More data mining pitfalls: top 5 data fallacies

A year ago, my colleague Dr. Seddik Belkoura presented some challenges that a Data Analyst could possibly face in a Data Mining pipeline. The aim of this post is to expand on this idea that interpreting and analysing data are not trivial tasks. Because of this, it is not uncommon for Data Analysts to take shortcuts when managing and interpreting Data, often trying to tailor the datasets and the results into their preconceived notions of how things are. These are some of the most common data fallacies today:

1. Overfitting and cross-validated data

When looking at data, analysts want to understand what the underlying relationships are. But sometimes models are built that are overly tailored to the train dataset and, as a result, not representative of the general trend. This is called overfitting and might be the most well-known “fallacy” in Data Science. Some Data Analyst don’t even realise that the phrase “applying cross-validation prevents overfitting” is also a fallacy.

Indeed, cross validation does not prevent overfitting  it helps in the assessment of how much methods overfit. And this of course implies that model validation and detection of overfitting can not be resolved simultaneously in a single model.

2. The art of “cherry picking”

Also known as the fallacy of incomplete evidence, cherry picking is selecting results to fit a specific claim and excluding those that don’t.  This is a common practice often seen in public debates and politics where two sides can both present data that back their position. “Cherry picking”, wether intentional or accidental, is one of the most prominent mistakes made when presenting data-based facts. This practice is not only dishonest and misleading to the public, but also reduces the credibility of experimental findings and the techniques used for it.

Another common well known problem, closely related with the “cherry picking” technique, is the publication fallacy. It states that interesting research findings are more likely to be published, distorting our impression of reality and influencing the development and conclusion of some data-based researchs.

3. The cobra effect

Also known as the “perverse incentive“, is the act of setting an incentive that accidentally produces the opposite result to the one intended. It is said that the term comes from an infamous program created by the British government to reduce cobras population in India. The British announced that they would pay anyone who brings them a dead cobra. Indians took up cobra breedering to profit from the program. The government discovered these farms and ended the buyback program. This caused the closure of the breeders, resulting in the liberation of all the cobras. In the end, this translated to a huge increase in the total population of cobras, the opposite of what the British government wanted.

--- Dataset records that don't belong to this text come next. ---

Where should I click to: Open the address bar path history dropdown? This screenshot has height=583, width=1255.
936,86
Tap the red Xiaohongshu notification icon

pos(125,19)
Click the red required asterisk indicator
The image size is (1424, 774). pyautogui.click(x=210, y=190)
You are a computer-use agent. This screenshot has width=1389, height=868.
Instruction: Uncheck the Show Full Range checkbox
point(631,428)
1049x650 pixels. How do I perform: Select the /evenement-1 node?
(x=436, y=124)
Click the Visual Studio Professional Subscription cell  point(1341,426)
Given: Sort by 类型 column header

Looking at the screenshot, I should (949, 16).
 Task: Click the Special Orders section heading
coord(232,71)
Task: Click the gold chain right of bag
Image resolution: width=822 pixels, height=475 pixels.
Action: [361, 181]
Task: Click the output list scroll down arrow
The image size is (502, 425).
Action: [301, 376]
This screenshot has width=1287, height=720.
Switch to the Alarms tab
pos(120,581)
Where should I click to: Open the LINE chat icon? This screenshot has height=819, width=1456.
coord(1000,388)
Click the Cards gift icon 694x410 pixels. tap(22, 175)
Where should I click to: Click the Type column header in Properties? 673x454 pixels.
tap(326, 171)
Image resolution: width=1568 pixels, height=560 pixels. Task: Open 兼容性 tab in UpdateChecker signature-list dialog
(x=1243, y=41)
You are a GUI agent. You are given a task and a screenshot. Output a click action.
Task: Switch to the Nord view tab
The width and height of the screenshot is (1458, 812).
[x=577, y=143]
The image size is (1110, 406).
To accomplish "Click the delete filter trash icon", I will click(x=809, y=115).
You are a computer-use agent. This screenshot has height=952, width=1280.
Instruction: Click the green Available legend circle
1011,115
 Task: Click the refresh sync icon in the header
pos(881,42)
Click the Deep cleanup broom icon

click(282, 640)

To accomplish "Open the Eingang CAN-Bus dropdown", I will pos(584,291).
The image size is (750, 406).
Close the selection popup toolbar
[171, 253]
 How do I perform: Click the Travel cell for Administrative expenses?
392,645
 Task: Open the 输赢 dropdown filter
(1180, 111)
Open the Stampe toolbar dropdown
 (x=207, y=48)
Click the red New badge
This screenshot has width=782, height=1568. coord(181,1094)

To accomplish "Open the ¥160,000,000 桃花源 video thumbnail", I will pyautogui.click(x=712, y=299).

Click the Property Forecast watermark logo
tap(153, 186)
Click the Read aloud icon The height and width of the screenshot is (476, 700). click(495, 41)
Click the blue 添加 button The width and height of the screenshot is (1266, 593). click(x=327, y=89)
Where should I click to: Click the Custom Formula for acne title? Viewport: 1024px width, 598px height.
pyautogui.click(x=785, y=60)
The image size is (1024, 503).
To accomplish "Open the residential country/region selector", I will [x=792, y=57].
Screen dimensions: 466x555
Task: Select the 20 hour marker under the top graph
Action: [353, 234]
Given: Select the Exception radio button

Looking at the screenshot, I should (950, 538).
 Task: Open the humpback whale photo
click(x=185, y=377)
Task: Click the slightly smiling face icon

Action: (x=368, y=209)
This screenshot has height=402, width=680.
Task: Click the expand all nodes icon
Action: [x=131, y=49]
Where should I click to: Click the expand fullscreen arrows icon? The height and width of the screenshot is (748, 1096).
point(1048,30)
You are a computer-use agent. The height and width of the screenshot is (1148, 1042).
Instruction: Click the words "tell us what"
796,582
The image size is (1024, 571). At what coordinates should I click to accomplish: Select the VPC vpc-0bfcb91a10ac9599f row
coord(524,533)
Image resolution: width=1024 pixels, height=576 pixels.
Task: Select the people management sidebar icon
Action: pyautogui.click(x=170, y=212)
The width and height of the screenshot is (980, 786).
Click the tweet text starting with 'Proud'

What is this story’s relation to Data Science? Well, is not uncommon for data-based apps to fail because of this problem. One good example of this is applications featuring recommendation engines built on the purchase history. These kind of recommenders are normally fed with the customers’ positive feedback, causing permanent changes in consumer behaviours and market structure over time. These recommendation engines and structures encourage monopolies of brands and raise the barrier of entry of new products or better substitutes. This ultimately discourages customers from trying new new things, seen in a lack of alternative feedback to train the recommender system. Therefore, the system recommends the same brands and products over and over again, instead of suggesting new ones (which is the intended functionality of a recommender system).

4. The gambler’s fallacy and the regression fallacy

The gambler’s fallacy is the act of mistakenly believing that, because something recently has happened more frequently, it is now less likely to happen (and vice-versa). The key points for understanding this fallacy are the law of large numbers and its relation with regression towards the mean as applied to big datasets. The law of large numbers states that the mean of the results of performing the same experiment a large number of times should be close to the expected value, and will tend to become closer as more trials are performed. But this law only applies to a large number of observations, so there is no principle that stipulates that a small number of observations will coincide with an expected value. Note then, the necessity of checking the volume of the dataset when analysing to determine if a fallacy is inducted or not.

But the concept of the regression towards the mean also introduces the regression fallacy. This assumes that if something happens that’s unusually good or bad, it will revert to average over time. But the reality is that statistical regression towards the mean is not a causal phenomenon. This fallacy is often used to “find” a causal explanation for outliers generated by a process in which natural fluctuations exists.

5. The McNamara fallacy

This fallacy, also know as the quantitative fallacy, is named after Robert McNamara, former Secretary of Defense of USA, and refers to McNamara’s belief during the Vietnam War that enemy body counts are a precise and objective measure of success. The fallacy involves making a decision based solely on quantitative observations or metrics, and ignoring all others. The reason given is often that these other observations cannot be proven.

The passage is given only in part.